Breaking News

Laya – The Land of Yak Breeders

Laya – The Land of Yak Breeders

Discover one of the most remote villages on the foot of the Himalayas. Laya, and in Particular Bhutan, has a reason to be grateful to the fox, for it helped Zhabdrung Ngawang Namgyal to arrive in Bhutan and unify it. The year was 1616. Heavy snow had totally blocked the path between Bhutan and Tibet. The trail was lost. The mountains on either side seemed to close on each other. Zhab drung Namgyal was at a loss. That night, the great Lama dreamt that an animal would show him the way next day. And so it happened. A fox howled away at regular intervals. The great Lama followed the sound and the footprints, and was able to cross over the mountains pass safely. The region in which he arrived was Laya.

Below the village, in a small meadow, through which it is believed Zhabdrung passed through, there is a chorten with the footprints of Zhabdrung and his horse.

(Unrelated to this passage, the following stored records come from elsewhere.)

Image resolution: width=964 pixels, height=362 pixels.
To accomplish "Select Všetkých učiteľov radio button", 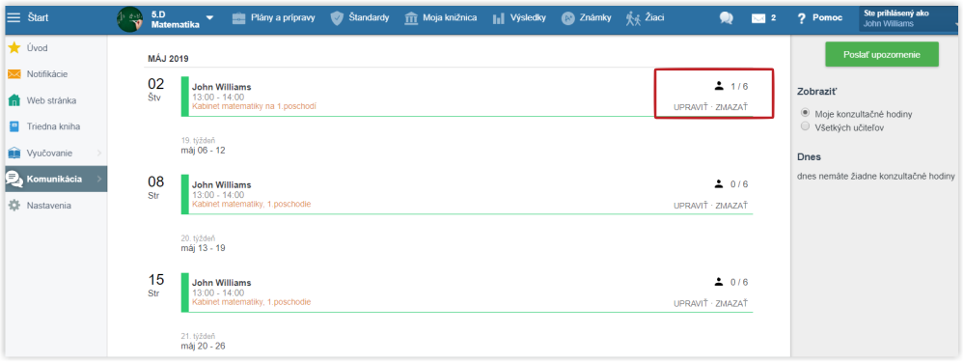I will coord(806,126).
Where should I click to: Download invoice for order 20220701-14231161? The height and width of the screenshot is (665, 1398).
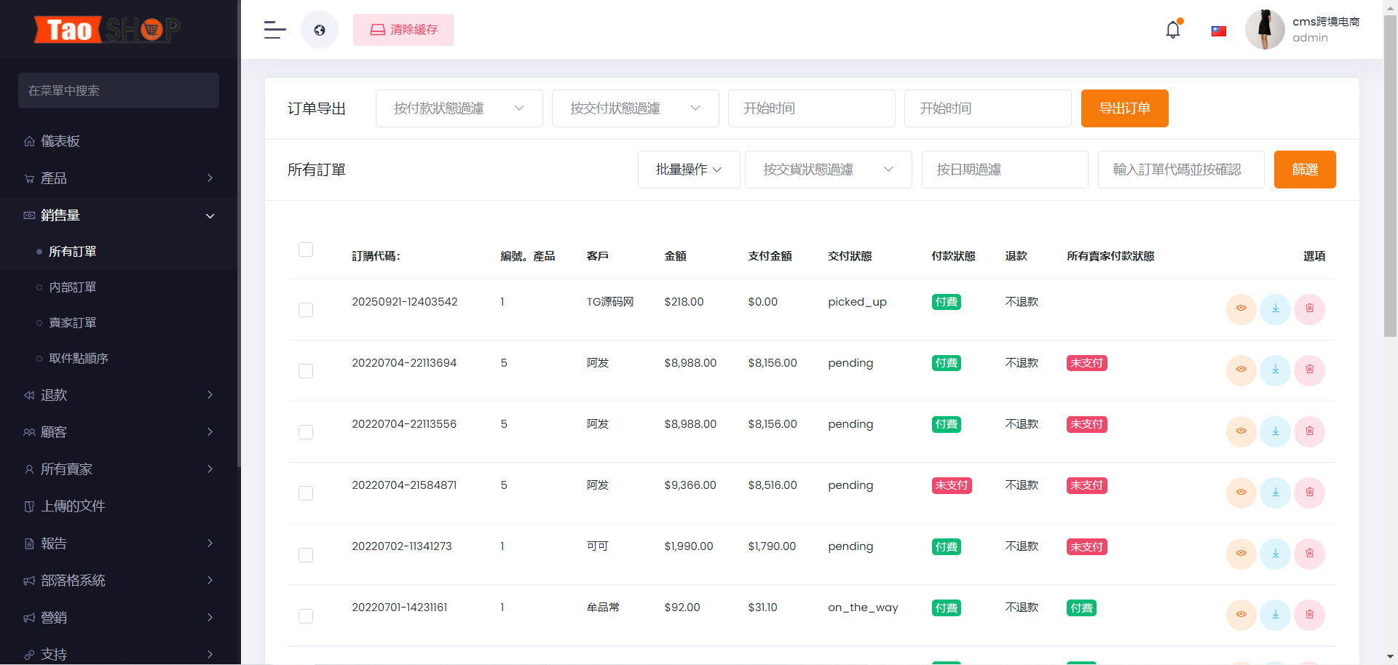(1275, 614)
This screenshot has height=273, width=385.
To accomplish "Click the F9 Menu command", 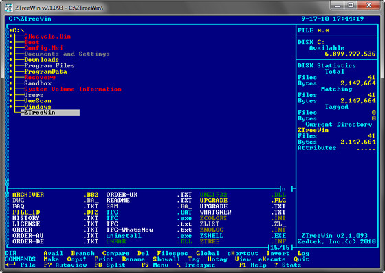I will click(x=155, y=265).
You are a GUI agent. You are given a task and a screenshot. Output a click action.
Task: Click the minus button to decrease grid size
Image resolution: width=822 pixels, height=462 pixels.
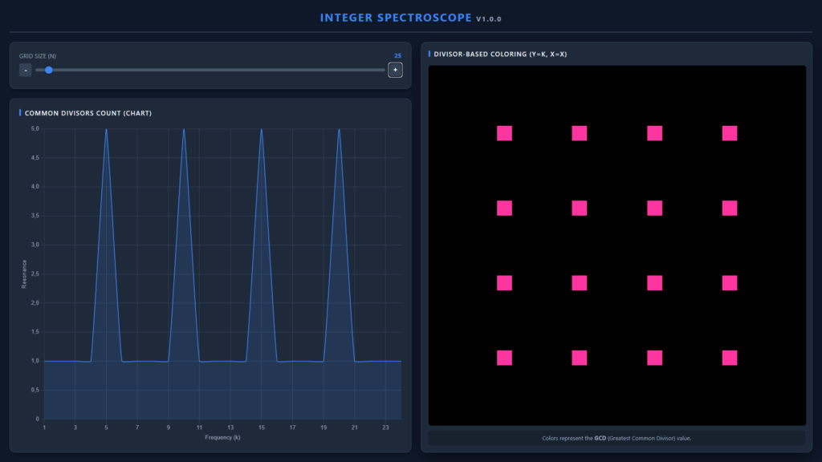pos(26,70)
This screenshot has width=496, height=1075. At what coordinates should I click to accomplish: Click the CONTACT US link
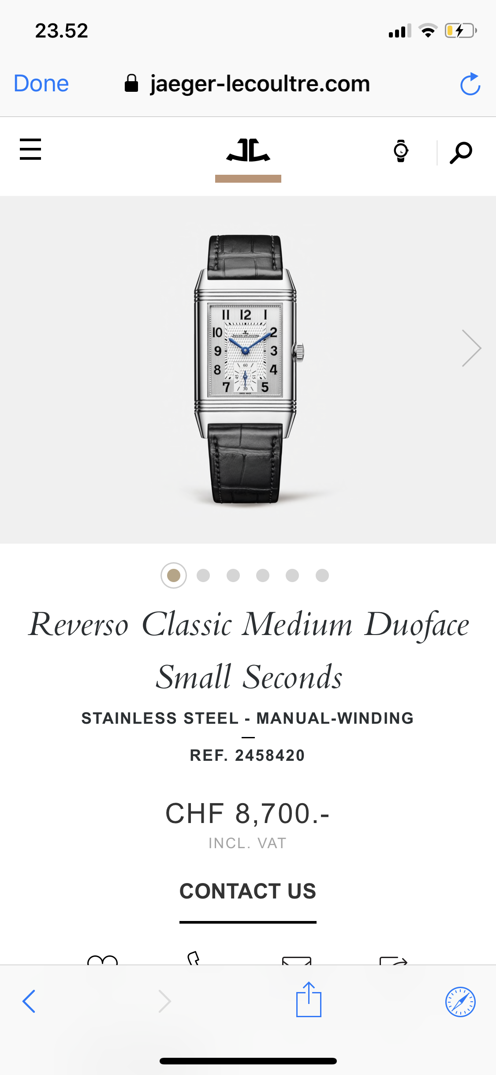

Spread over a hillside at 3700 m, near the Tibetan border, Laya is one of the highest villages in Bhutan. Here one come face to face with the most primordial in the stunning beauty of nature in its raw authenticity, manifest in the daunting Masagang (7165 m) towering over the village, snow-clad mountains emitting golden hues in the sun and the blue sky arching over the valley. It is a most fascinating as well as the most fearful sight.

Even now Laya is inaccessible. One can go there either by helicopter or on foot. The region is a home of Layaps and the old faithful – the hairy Yaks. The life here is not at all easy. People live under most formidable conditions. Day temperature in winter often falls to as low as minus 20 degree Celsius. Snow over one foot deep stays on for days on end. In rainy summers, the Laya valley is enveloped with fog and cloud. Stubborn elastic leeches harass humans and animals. Except for some wheat, maize, millet and few vegetables, nothing grows here. However to match the demand of the environment, layaps have developed the spirit and culture which is uniquely Layan – the spirit of adventure, the spirit of optimism. Layaps are sturdy as they are modest.

It is strange that in spite of so little growing here, Laya is called the grain basket of Gasa, One of the Districts of Bhutan. Some houses are said to have grains stocked dating back to two decades each house and even some of the cattle sheds is a granary.

Worshippers of the Dra-Lha (local deity), the Layaps are a community at peace with their culture which is quite distinct. The practice of Polyandry ensures that the property stays within the family.

The women keep their hair long and wear peculiar conical bamboo hats with a bamboo spike at the top, held on by a beaded band. Their dress comprises a black woolen jacket and a long woolen Tibetan style skirt with horizontal stripes in natural or earth colors. The men have largely switched over to Gho, National dress of Bhutan. Layaps live in one to two storied houses made of either stone or wood. Yaks and horses, mainly the former, comprise the lifeline of this community largely dependent on portering and barter. Besides being imbued with stamina and strength for a carrying load, yaks provide milk and milk products, as well as hair and hair products. Master of instinct and sure of foot, the yaks is the first and the last companion in the snowbound high altitude areas including the treacherous Snowman Trek. Yak could be the major tourist attraction and income generator for the community.

The Yak ride during the yak show held in October 2003, in Bhutan, greatly impressed the tourists. The show was organized to examine the suitability of the animal to be trained for riding. One of the riders from the University of Colorado said, “If riding the horse is like travelling in a Toyota hilux, riding a yak is like moving in a Land Cruiser”.

Even without the luxury of a motor road, Laya already boasts a basic health Unit, a wireless communication facility, renewable natural resources centre and two non formal education centres. With a society essentially inward looking and self reliant, Laya is a world unto itself. It was a day of monumental significance in April 1997 when the Layaps and the Royal Government willed a community school into existence.

This four-roomed, stone walled, mud plastered unassuming little structure is Laya’s window to the World. Sixty four little boys and twenty six little girls with crimson cheeks stream in from the neighbouring villages. They are taught the language of Milton and Shakespeare, numerals of the Arabs and the grammar of Thumi Samboda.

These students have already set their eyes on opportunities beyond the confines of Laya. Some of them want to become teachers, some dream about becoming a doctor or an engineer while some of them want to become dzongda (District Magistrate). During the wind of change, even close knit families find themselves torn between tradition and progress.

It is yet to be seen how the Layaps accept the change or respond to the world beyond. But one thing is certain – the school is there to stay and grow.